Couldn't Resitst this:
The Makiwara
At a nearby lumberyard I had a six-foot post cut and shaped for me. At the bottom it was four inches wide and four inches thick, but the back was cut away so that it tapered to only three quarters of an inch in thickness at the top. This tapering gave the board a little springiness, not too much, but enough to give a little under strong pressure. In a corner of the garden, hidden by walls and trees, I embedded the post in the ground, bracing it with large buried stones. Now the tip of the post came just above the tip of my solar plexus, and to this tip I secured a pad of hard rubber and canvas. This post and pad is an essential training device of a Karateka. It is called a makiwara. The traditional pad was plaited from straw rope, but it was some months afterwards that a teacher taught me how to make one. The straw rope pad is much rougher on the hands, and quickly develops calluses.

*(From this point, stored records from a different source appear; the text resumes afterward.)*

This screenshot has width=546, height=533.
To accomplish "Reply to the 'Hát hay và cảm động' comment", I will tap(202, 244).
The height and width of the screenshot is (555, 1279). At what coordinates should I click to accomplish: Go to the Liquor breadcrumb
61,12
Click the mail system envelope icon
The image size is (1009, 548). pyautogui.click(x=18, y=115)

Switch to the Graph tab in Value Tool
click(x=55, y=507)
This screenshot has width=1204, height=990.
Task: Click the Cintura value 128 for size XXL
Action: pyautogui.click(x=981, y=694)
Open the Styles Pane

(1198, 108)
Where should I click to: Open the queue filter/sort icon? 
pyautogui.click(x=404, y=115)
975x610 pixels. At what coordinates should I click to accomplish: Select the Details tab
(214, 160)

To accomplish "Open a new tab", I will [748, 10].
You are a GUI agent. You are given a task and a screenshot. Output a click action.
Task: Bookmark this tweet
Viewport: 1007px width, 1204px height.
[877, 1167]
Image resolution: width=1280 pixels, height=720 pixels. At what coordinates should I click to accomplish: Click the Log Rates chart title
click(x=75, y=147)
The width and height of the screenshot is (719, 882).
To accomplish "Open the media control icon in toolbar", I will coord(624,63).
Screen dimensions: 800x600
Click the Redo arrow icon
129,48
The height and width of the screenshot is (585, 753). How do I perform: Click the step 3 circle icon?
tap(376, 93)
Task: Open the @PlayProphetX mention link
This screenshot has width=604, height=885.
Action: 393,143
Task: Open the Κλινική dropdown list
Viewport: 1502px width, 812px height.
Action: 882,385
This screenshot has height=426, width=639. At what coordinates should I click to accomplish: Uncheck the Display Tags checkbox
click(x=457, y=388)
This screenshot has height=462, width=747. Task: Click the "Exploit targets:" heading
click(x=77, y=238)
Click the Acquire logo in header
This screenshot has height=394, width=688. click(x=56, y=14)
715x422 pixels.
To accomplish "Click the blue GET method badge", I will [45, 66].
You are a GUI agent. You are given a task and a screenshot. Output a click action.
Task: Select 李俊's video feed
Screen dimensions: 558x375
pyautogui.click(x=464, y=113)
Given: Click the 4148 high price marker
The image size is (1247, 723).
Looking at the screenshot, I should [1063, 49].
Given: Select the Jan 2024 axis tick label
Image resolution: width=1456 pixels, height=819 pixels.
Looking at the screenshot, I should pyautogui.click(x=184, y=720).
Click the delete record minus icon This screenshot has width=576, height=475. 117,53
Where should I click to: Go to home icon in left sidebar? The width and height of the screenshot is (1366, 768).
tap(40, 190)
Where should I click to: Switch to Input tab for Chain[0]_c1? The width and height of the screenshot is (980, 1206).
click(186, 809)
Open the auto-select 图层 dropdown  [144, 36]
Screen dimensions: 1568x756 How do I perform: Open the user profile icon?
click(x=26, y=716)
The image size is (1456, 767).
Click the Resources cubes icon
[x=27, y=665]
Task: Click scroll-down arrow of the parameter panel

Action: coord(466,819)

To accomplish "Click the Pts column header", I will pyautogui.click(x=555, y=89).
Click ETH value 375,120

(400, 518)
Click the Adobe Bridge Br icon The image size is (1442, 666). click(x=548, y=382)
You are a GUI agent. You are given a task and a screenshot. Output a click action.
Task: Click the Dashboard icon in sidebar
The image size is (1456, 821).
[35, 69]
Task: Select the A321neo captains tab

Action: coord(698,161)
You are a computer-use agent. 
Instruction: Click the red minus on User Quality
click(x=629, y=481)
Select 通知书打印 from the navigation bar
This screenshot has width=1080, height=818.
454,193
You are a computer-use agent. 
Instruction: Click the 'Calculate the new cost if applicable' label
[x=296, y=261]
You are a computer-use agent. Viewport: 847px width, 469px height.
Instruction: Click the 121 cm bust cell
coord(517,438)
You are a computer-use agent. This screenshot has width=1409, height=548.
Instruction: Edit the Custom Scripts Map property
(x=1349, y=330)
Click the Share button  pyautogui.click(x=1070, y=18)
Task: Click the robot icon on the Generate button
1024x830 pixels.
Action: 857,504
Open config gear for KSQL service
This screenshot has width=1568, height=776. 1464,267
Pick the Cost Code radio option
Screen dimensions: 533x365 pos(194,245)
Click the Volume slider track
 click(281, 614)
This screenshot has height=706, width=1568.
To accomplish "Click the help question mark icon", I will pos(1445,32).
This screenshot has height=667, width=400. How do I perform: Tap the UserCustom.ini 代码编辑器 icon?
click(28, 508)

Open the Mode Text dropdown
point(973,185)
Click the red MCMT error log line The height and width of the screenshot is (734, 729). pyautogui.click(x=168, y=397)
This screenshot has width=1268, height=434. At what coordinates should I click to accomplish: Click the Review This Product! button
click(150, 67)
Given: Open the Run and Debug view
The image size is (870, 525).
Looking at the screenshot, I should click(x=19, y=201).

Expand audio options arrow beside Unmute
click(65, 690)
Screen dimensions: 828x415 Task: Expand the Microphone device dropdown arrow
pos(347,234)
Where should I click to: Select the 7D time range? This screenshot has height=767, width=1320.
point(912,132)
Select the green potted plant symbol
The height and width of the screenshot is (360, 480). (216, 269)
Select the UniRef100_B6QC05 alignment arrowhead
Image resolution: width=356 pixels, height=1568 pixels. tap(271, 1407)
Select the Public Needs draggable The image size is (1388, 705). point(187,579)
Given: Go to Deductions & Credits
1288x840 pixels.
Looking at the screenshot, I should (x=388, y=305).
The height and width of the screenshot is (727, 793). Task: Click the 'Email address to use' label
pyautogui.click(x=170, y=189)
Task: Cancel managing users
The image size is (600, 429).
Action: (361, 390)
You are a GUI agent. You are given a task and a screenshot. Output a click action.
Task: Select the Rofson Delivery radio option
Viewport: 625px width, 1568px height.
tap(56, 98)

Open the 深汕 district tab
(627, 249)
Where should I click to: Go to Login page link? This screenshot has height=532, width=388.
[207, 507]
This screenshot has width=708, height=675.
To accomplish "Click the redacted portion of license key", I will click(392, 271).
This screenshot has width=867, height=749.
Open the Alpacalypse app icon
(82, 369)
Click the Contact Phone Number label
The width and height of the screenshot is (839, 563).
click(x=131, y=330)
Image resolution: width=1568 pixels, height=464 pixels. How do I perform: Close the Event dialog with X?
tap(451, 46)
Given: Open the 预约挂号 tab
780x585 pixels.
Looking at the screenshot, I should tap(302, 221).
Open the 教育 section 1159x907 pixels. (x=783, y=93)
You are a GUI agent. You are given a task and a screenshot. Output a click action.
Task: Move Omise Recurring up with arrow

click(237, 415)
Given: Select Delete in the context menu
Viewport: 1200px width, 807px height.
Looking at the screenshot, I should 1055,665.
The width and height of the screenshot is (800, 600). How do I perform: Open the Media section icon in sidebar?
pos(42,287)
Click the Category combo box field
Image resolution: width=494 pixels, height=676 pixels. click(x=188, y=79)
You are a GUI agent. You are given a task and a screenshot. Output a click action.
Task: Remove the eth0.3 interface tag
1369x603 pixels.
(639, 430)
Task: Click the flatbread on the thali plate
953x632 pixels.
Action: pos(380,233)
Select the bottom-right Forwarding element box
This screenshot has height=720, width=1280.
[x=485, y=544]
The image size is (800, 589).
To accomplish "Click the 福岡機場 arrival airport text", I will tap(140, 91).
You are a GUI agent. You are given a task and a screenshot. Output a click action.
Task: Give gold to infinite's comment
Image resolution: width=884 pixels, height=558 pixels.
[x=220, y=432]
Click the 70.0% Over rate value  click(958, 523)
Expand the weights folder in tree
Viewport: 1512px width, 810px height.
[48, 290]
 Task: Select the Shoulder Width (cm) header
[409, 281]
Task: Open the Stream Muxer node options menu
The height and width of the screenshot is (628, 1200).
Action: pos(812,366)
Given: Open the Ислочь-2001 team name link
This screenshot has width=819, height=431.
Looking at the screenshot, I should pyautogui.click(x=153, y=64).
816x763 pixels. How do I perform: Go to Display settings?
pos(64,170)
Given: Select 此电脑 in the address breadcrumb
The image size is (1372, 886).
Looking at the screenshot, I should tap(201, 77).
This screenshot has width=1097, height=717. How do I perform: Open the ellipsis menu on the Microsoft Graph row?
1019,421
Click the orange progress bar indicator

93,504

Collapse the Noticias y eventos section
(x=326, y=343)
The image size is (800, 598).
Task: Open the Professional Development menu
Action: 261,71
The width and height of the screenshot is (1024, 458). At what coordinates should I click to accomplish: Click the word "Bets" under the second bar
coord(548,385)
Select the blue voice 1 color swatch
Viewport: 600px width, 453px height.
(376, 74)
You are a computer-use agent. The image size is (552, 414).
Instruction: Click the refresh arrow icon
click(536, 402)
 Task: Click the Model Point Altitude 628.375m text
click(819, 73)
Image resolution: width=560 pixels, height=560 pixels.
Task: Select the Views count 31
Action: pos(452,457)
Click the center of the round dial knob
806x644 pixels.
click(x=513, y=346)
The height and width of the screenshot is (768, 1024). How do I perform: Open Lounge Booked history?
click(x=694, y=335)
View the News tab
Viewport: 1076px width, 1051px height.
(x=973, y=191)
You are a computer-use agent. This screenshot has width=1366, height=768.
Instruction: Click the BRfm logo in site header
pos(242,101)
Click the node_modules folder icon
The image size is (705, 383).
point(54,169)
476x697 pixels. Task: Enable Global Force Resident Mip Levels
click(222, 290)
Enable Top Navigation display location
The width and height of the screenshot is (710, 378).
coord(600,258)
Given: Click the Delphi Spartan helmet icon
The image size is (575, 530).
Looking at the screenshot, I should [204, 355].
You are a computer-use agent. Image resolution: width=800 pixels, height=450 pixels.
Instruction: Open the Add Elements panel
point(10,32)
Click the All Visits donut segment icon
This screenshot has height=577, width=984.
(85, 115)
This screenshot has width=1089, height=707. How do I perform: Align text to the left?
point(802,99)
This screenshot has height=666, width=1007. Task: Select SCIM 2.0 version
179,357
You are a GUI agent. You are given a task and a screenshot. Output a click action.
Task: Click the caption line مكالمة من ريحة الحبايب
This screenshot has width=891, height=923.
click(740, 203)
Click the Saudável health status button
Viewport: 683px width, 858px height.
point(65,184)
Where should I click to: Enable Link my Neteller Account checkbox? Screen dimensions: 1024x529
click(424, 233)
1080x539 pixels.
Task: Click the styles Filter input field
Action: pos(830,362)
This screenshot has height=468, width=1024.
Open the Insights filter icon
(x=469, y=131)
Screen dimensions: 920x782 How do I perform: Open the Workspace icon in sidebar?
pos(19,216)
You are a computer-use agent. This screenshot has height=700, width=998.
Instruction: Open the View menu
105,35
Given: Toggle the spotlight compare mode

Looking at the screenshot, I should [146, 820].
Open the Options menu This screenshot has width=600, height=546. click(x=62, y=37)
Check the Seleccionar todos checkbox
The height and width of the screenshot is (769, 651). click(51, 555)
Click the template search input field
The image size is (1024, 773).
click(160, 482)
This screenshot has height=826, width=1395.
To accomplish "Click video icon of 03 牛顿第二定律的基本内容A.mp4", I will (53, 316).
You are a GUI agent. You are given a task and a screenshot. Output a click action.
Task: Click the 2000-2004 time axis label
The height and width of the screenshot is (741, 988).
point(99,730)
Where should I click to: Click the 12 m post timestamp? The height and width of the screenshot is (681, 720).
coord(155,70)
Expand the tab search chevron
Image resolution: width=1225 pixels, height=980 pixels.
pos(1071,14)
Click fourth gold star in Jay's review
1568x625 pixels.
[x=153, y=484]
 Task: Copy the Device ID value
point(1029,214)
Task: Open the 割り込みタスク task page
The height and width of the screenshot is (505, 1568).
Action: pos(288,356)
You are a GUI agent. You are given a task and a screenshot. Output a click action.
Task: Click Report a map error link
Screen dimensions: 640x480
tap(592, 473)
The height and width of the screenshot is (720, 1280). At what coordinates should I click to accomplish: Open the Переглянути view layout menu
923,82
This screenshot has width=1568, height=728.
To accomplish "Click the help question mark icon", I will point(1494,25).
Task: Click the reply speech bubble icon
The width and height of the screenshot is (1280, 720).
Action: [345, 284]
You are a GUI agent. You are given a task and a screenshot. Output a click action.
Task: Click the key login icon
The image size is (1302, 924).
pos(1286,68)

Over the following months I directed millions of foot-pounds of energy at this target. The canvas became flecked and mottled with blood when I punched poorly and grazed my knuckles. I used the makiwara every day. It was (and still is) a deeply personal fight. Nobody could watch me, see my little victories and defeats.
From the mind came power. In essence it was the mind that willed the leg to thrust, ankle to tense and root the foot to the ground. The hips to pivot, the punching arm to lance out and tense, twisting just on impact, while at the same time the opposite hand clenched and drew into the opposite side. At impact the air was forced out of the body as all the muscles of thorax and abdomen tensed. For a given portion of each day, the makiwara target became the object of concentration, of focus. It was stationary, passive. It had dignity. In facing the makiwara, I had to become composed, just as later I would have to learn composure before a human opponent. My body was like a spring. I worked fifty punches on the right side, fifty on the left side, fifty right, fifty left.
Breath inhaled as the spring coiled, exhaled as the fist contacted, smacking the board back. Thwock! Even in winter I sweated at the makiwara. Each victory over my body, in delivering a good punch or a strike, was yet still a victory for the makiwara> It absorbed good and bad blows with impunity, and took its toll from me in skin, blood and wrist sprains> I faced it and worked. From the punching exercises I would shift stance and strike with the edge of my open hand – the “shuto” or knife hand. I would also strike with the edge of the closed fist, and with the back of the closed fist. I also tied a pad of canvas and sand to a stout old plum tree and used that for kicking. The muscles of the leg are so powerful that even a resilient makiwara could break with a well-focused kick.
The makiwara demanded a great deal of me, to stand thus alone, sometimes in the rain, sweating and striking, thinking and non-thinking, watching my form and trying to muster strength, speed and focus, hitting the pad so many times. Yet though demanding, I found great peace in it. The target was simple, the conflict between nerve, bone, muscle, sinew, mind, rubber, wood and earth. Through my conflict with the makiwara I brought slow change to myself and without humiliation or change to the target. This training was not a mere pounding of fists, it was an exercise in concentration and release, it had rhythm, and the gradual building of awareness in timing, distance and strength.
In the karate dojo in Yotsuya, there was a large sign in flowing black characters, the words of Gichin Funakoshi:
“The ultimate aim of the art of Karate lies not in victory or defeat but in the perfection of the character of its participants.”
From the book “Moving Zen” by C. W. Nicol.